↓

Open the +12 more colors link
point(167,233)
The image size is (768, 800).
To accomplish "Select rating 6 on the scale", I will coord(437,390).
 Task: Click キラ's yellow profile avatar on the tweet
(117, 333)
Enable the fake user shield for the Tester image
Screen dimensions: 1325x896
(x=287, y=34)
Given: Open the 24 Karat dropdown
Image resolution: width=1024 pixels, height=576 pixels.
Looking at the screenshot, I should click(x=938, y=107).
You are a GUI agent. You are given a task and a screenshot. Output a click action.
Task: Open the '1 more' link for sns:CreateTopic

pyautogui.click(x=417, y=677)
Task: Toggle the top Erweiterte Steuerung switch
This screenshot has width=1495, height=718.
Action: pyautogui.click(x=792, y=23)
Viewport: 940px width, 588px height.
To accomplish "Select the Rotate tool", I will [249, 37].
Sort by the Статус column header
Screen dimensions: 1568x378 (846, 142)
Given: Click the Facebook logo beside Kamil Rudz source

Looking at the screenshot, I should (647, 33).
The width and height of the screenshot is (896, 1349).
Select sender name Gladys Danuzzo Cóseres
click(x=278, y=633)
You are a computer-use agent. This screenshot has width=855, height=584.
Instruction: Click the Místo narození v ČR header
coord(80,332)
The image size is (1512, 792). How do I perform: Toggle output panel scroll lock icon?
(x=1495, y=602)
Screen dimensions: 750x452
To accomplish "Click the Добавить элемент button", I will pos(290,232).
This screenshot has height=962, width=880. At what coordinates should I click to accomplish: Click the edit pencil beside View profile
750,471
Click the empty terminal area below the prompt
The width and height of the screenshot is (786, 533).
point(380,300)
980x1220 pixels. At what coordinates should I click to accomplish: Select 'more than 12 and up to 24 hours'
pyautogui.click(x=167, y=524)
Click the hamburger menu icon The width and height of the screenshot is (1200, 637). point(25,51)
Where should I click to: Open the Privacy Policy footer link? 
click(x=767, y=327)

↑

**Goal of the exercise**
Track down every line in the entries that includes the string "will", and copy it.

**Written solution**
To accomplish "Select rating 6 on the scale", I will coord(437,390).
To accomplish "Select the Rotate tool", I will [249, 37].
To accomplish "Click the Добавить элемент button", I will pos(290,232).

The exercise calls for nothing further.